Make WordPress Core

Opened 14 years ago

Closed 14 years ago

Last modified 14 years ago

#15193 closed defect (bug) (fixed)

get_file_data() regex issue

Reported by: scribu's profile scribu Owned by:
Milestone: 3.1 Priority: lowest
Severity: trivial Version:
Component: Plugins Keywords: has-patch
Focuses: Cc:

Description (last modified by scribu)

I always wondered how the plugin/theme header syntax could be so permissive.

It turns out the regex is too permissive.

If the description field is missing, for example, it will match any line at the beginning of a file that contains 'description:' in it, such as:

Some_Class_Description::init();

_e('Edit description:');

Attachments (3)

15193.diff (536 bytes) - added by scribu 14 years ago.
example.php (108 bytes) - added by scribu 14 years ago.
example plugin, demonstrating bug
15193.2.diff (545 bytes) - added by scribu 14 years ago.
slightly more permissive

Download all attachments as: .zip

Change History (25)

#1 @scribu
14 years ago

  • Description modified (diff)

@scribu
14 years ago

#2 @scribu
14 years ago

  • Keywords has-patch added

@scribu
14 years ago

example plugin, demonstrating bug

#3 @Denis-de-Bernardy
14 years ago

Couldn't that prevent the following two from working?

# Description: foo

/**
 * Description: foo
 */

#4 @Denis-de-Bernardy
14 years ago

Also:

// Description: foo

#5 @filosofo
14 years ago

I've seen a number of plugins with whitespace before each header, as Denis mentions.

If you want to avoid the double colon of a static method, why not use a negative lookahead instead?

:(?!:)(.*)

#6 @scribu
14 years ago

It's not just static method calls I want to avoid.

Another example of the problem:

_e('Edit description:');

#7 @scribu
14 years ago

  • Description modified (diff)

I always wondered how

#8 @scribu
14 years ago

  • Severity changed from normal to minor

#9 @nacin
14 years ago

  • Keywords needs-patch added; has-patch removed

Also:

#Description:
//Version:

etc.

We can probably get away with preventing alphanumeric characters, i.e. [^a-z0-9]*.

Related/duplicate: #14243

@scribu
14 years ago

slightly more permissive

#10 @scribu
14 years ago

  • Keywords has-patch added; needs-patch removed

15193.2.diff allows any combination of whitespace, '/', '#' and '*' characters.

I think that's the sweetspot.

#11 @scribu
14 years ago

  • Resolution set to fixed
  • Status changed from new to closed

(In [16215]) Make get_file_data() regex more precise.

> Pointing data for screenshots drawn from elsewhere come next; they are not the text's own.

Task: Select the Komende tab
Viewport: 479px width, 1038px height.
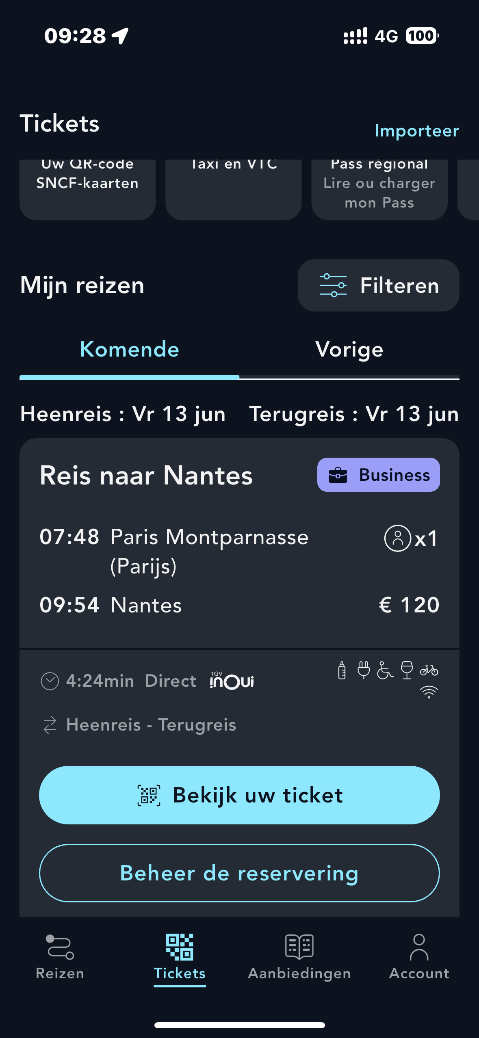Action: (129, 350)
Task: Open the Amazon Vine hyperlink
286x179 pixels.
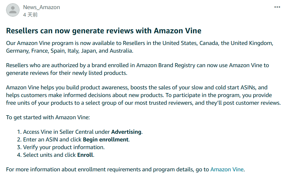Action: click(x=227, y=170)
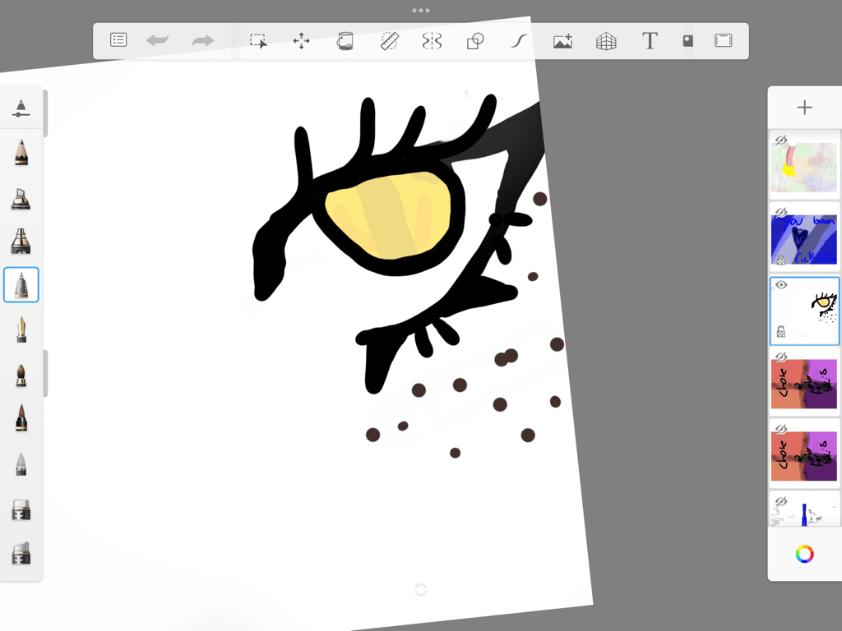The height and width of the screenshot is (631, 842).
Task: Activate the transform move tool
Action: (x=301, y=41)
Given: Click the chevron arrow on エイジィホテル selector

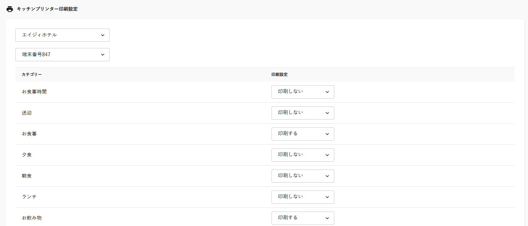Looking at the screenshot, I should click(103, 35).

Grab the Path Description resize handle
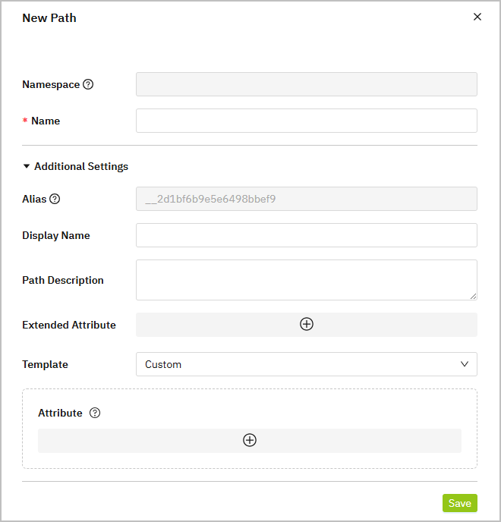click(x=473, y=296)
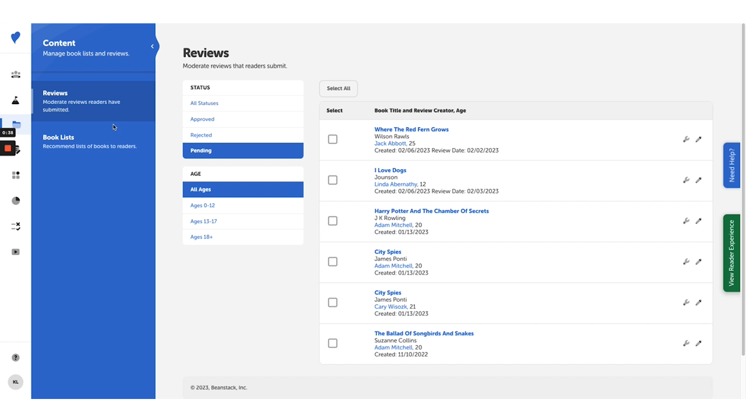The width and height of the screenshot is (746, 420).
Task: Collapse the Content panel with chevron
Action: [x=152, y=46]
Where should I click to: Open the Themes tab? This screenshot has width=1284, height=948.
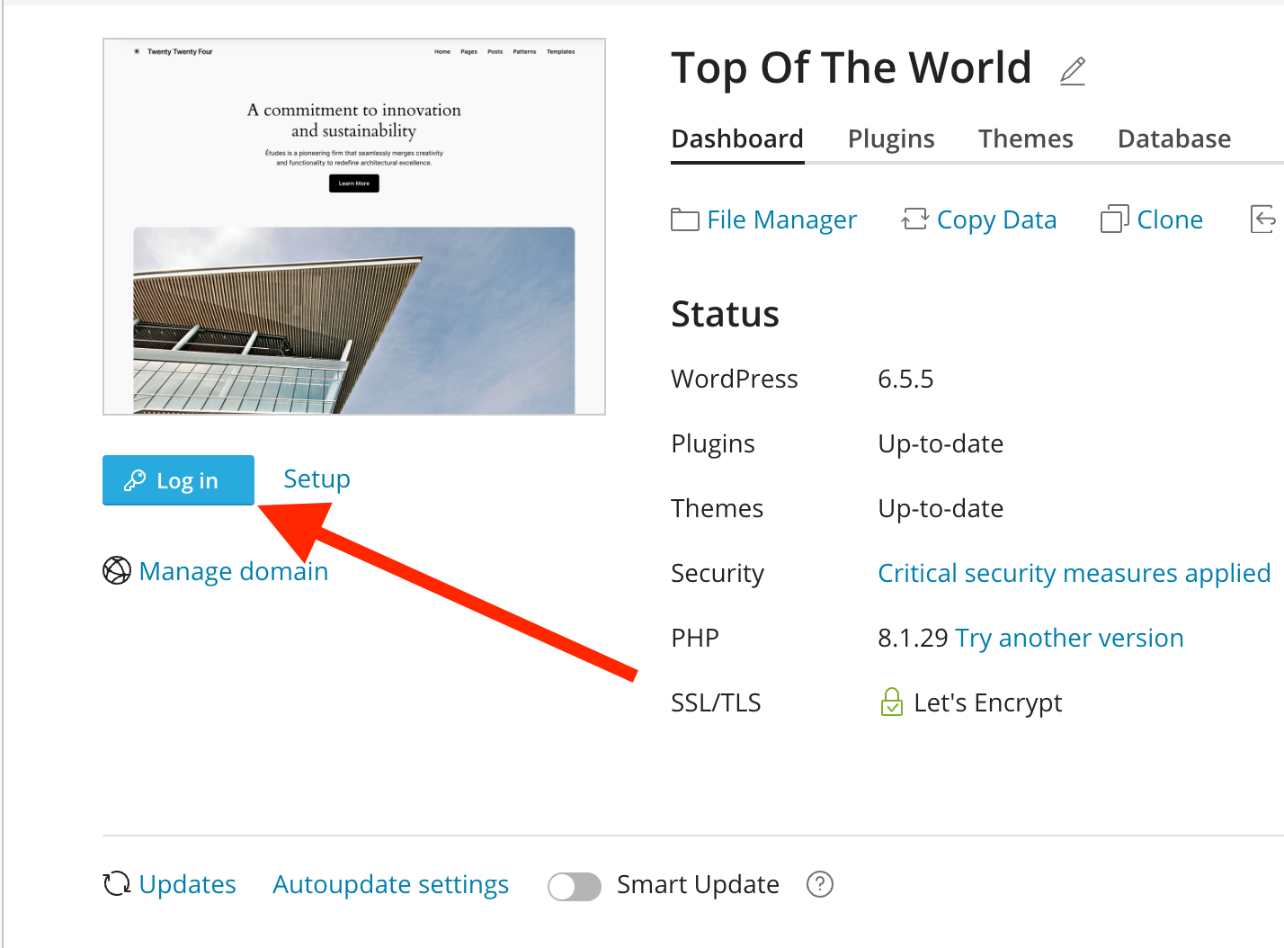coord(1025,139)

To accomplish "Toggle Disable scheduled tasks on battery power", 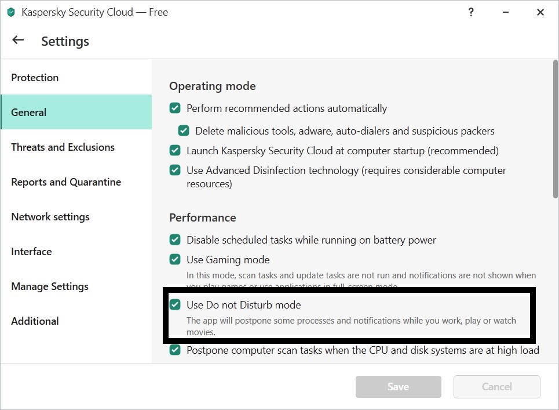I will pos(175,240).
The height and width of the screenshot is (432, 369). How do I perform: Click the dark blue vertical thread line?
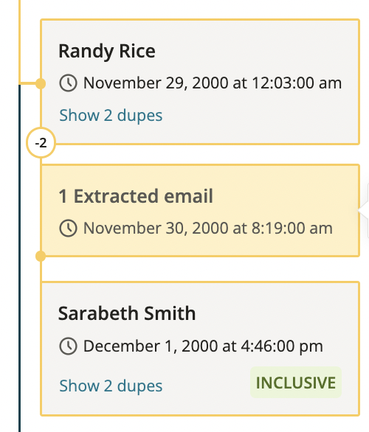[20, 258]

Fixes #15193

#12 @nacin
14 years ago

  • Priority changed from normal to lowest
  • Resolution fixed deleted
  • Severity changed from minor to trivial
  • Status changed from closed to reopened

There were no unit tests or thorough research through the plugin directory on this. This could very well break a number of plugins for not being inclusive enough.

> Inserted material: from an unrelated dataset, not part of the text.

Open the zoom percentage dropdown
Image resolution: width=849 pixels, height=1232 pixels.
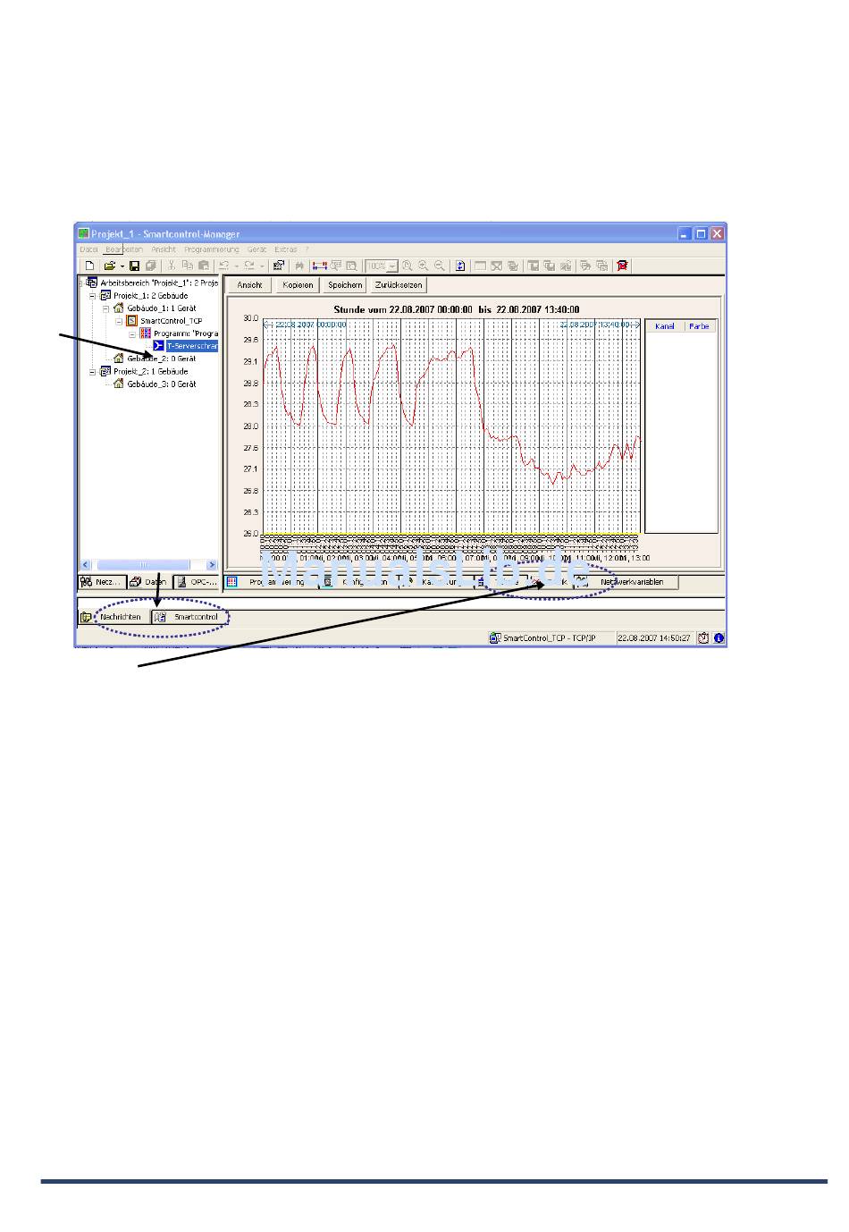pos(392,266)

This is a trivial bug of the lowest priority. No need to rush it. Suggest revert and punt.

#13 follow-up: @scribu
14 years ago

If we can knowingly break many plugins with #14915, I think we can also afford to potentially break a few plugins with extremely weird header definitions.

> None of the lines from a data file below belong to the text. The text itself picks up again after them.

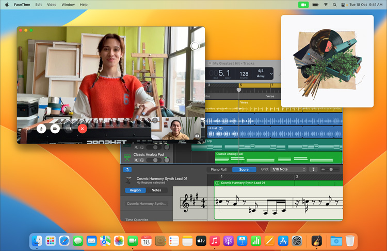Viewport: 387px width, 251px height.
Task: Click the Cosmic Harmony Synth name field
Action: click(x=147, y=204)
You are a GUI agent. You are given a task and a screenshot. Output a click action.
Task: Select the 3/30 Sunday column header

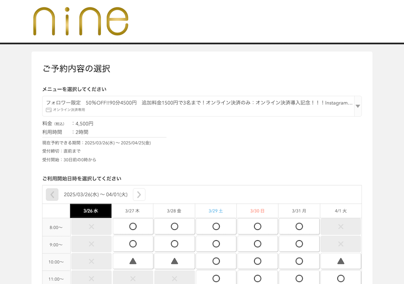point(257,211)
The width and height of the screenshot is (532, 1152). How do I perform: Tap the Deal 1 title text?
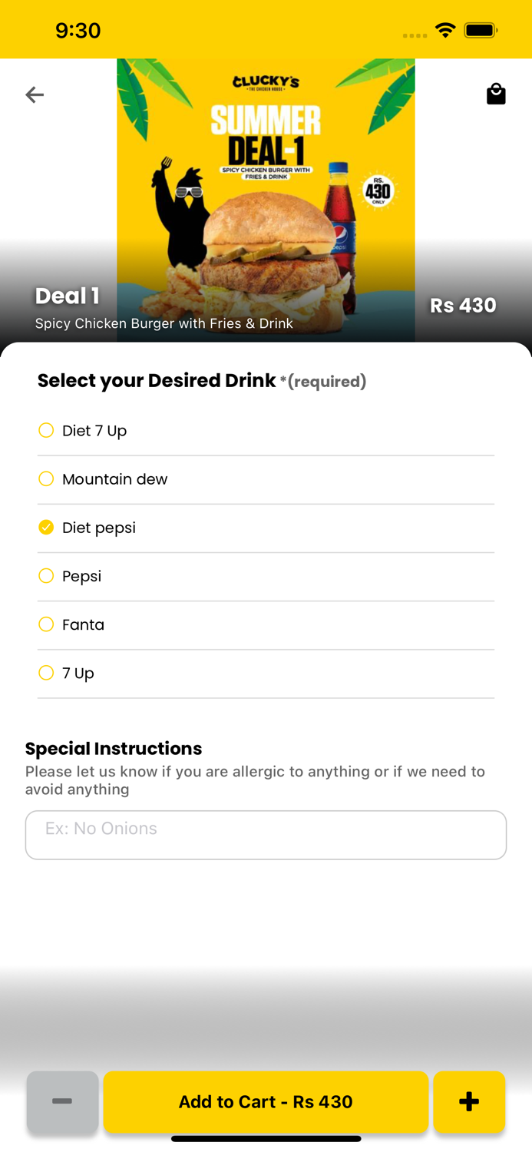coord(68,296)
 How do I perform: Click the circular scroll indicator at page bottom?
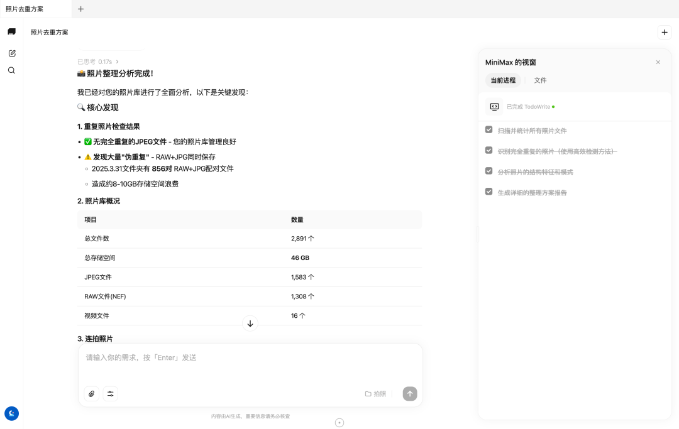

#14 in reply to: ↑ 13 @nacin
14 years ago

Replying to scribu:

If we can knowingly break many plugins with #14915, I think we can also afford to potentially break a few plugins with extremely weird header definitions.

We don't bargain like that. #14915 was a change deliberately made to fix an important inconsistency. Here, the fix for an extreme edge bug has the potential to introduce some much more noticeable bugs, like a plugin no longer being considered valid and thus deactivating itself.

I'm asking for research, and potentially unit tests. A grep of "Plugin Name:" through the entire repo should show every preceding character in use, and patterns could be drawn.

#15 @scribu
14 years ago

Fair enough.

#16 @scribu
14 years ago

So, based on a random sample of 2800+ plugins, here are all the combinations I found:

Plugin Name
Plugin Name
    *   Plugin name
/*Plugin name
Plugin name
      Plugin Name
     *   Plugin Name
     * Plugin Name
    * Plugin Name
    Plugin Name
   * Plugin Name
   Plugin Name
  Plugin Name
 *   Plugin Name
 *  Plugin Name
 * Plugin Name
 *	Plugin Name
 *Plugin Name
 Plugin Name
//Plugin Name
/* Plugin Name
/*Plugin Name
* Plugin Name
*	Plugin Name
	/*Plugin Name
	*Plugin Name
		Plugin Name
	Plugin Name
Plugin Name
PLUGIN NAME
  preg_match("|Plugin Name
			preg_match("|Plugin Name
                <td width="80px" valign="top">Plugin Name
				<td width="80px" valign="top">Plugin Name
			while ( ( null !== $item_key = array_rand($items) ) && false !== strpos( $items[$item_key]->get_description(), 'Plugin Name

Notice how the last lines shouldn't be recognised as valid headers.

This is the command I used:

grep --exclude-dir=.svn --include=*.php -ri 'Plugin Name:' | cut -d ':' -f 2 | sort | uniq

#17 @nacin
14 years ago

The thoroughness is much appreciated :-)

Kind of concerned about themes, too, especially since CSS isn't required to parse. Also, this won't fix #14243, but I call that an acceptable edge case.

#18 @scribu
14 years ago

Sample: 1775 random themes

Result:

  Original Theme Name
	Original Theme Name
        Theme Name
      Theme Name
    Theme Name
  Theme Name
 *   Theme Name
 * Theme Name
 *Theme Name
 Theme Name
/* Theme Name
/*	Theme Name
/*Theme Name
* Theme Name
/*Theme Name
		Theme Name
	Theme Name
Theme Name

The 'Original Theme Name' is a header defined by a 1 or two themes, after 'Theme Name'

Command used:

ack -G 'style\.css' 'Theme Name:' | cut -d ':' -f 3 | sort | uniq

#19 @nacin
14 years ago

  • Resolution set to fixed
  • Status changed from reopened to closed

Thanks for that! Let's call this one fixed based on the results of the research.

#20 @scribu
14 years ago

(In [16552]) Make get_file_data() regex even more precise. Props hakre. See #15193

#21 @scribu
14 years ago

hakre pointed out that '\s' in regexes causes issues on Windows systems and we're not interested in matching '\n' or '\r' anyway, so I replaced it with ' \t'.

Note: See TracTickets for help on using tickets.